Data for this exercise
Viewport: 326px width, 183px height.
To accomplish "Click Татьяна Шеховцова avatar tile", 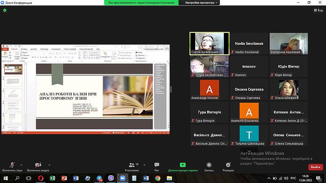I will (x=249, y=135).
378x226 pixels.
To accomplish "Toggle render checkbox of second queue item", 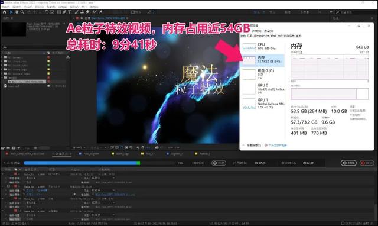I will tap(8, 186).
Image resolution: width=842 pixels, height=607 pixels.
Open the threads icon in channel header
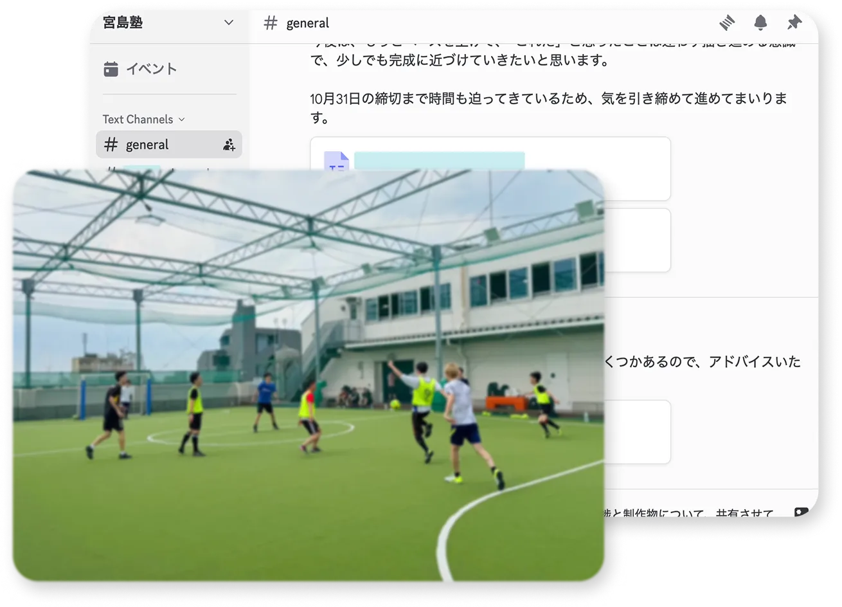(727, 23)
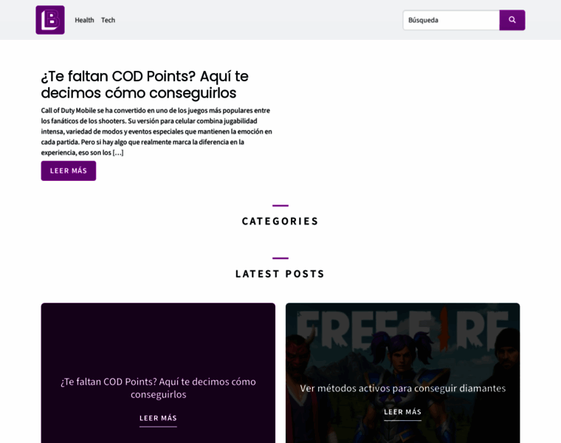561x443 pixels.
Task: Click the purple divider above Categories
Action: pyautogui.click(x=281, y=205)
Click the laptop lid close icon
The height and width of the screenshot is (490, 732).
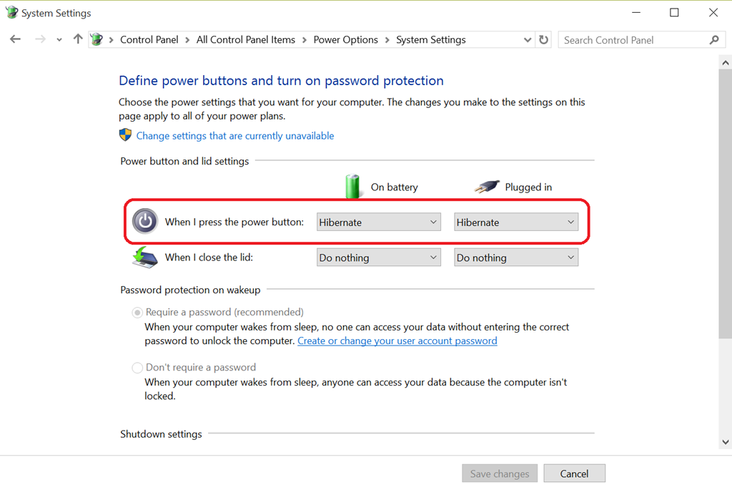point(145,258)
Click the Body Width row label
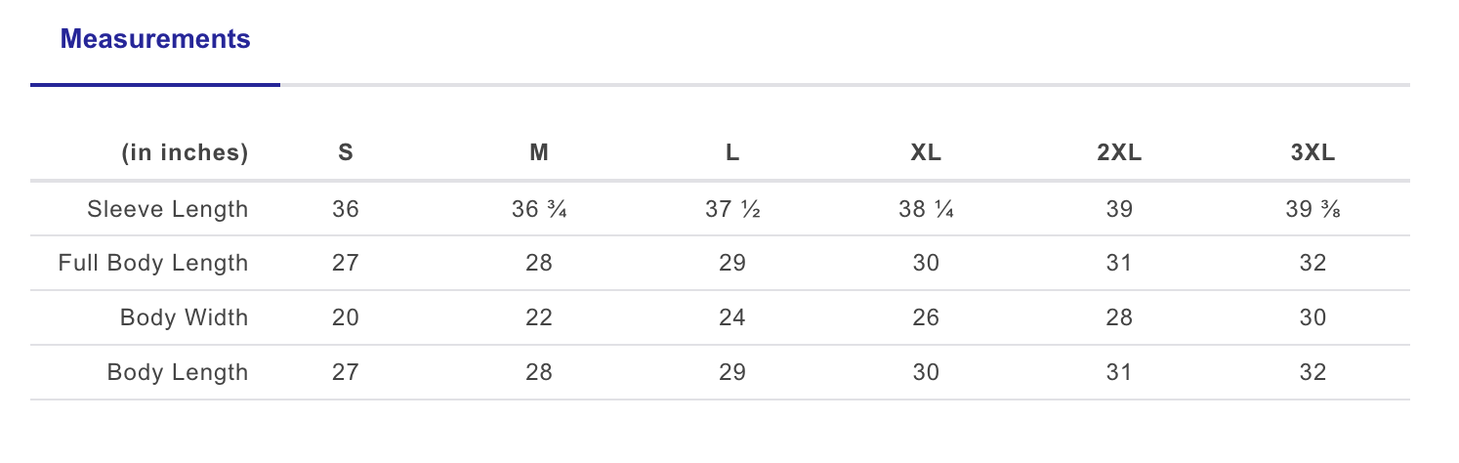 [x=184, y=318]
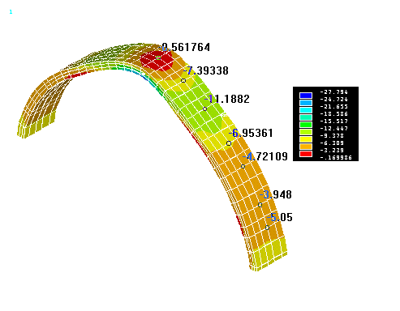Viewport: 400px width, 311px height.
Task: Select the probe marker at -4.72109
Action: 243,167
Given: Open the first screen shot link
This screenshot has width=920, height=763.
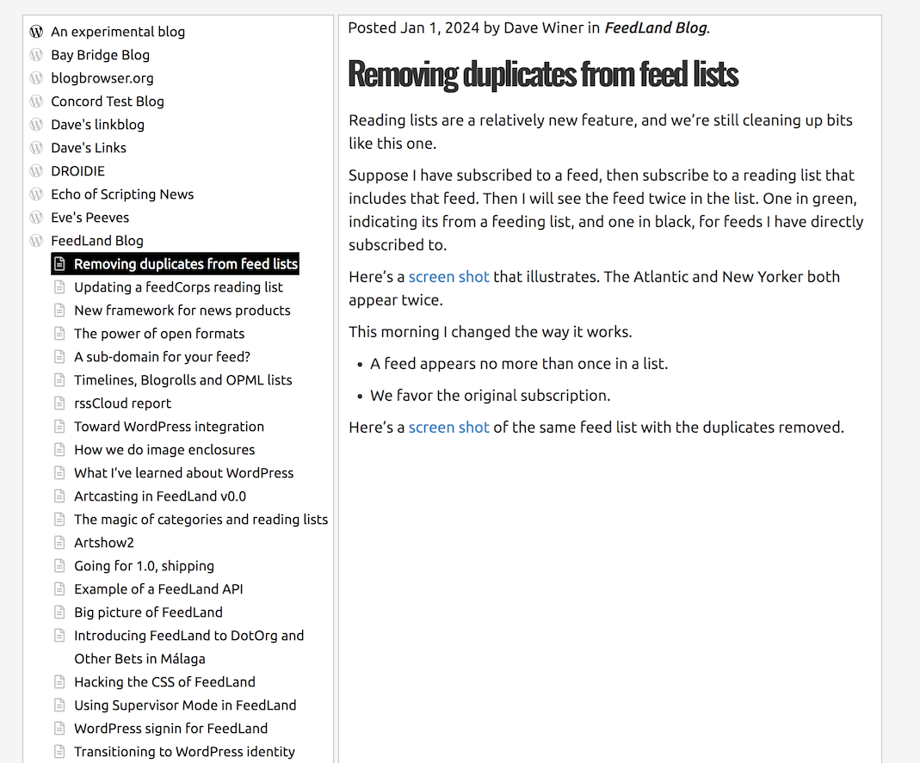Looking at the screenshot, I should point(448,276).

--

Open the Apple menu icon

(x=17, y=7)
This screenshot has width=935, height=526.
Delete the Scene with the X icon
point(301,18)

Activity
Take only the lines above from the one that has "Click the laptop lid close icon" through the one that has "Given: Open the first screen shot link" and reproduce them exactly, omitting any pictures.

Problem solution
Click the laptop lid close icon
The height and width of the screenshot is (490, 732).
point(145,258)
Click the Body Width row label
 [x=184, y=318]
Viewport: 400px width, 311px height.
Task: Select the probe marker at -4.72109
Action: 243,167
Given: Open the first screen shot link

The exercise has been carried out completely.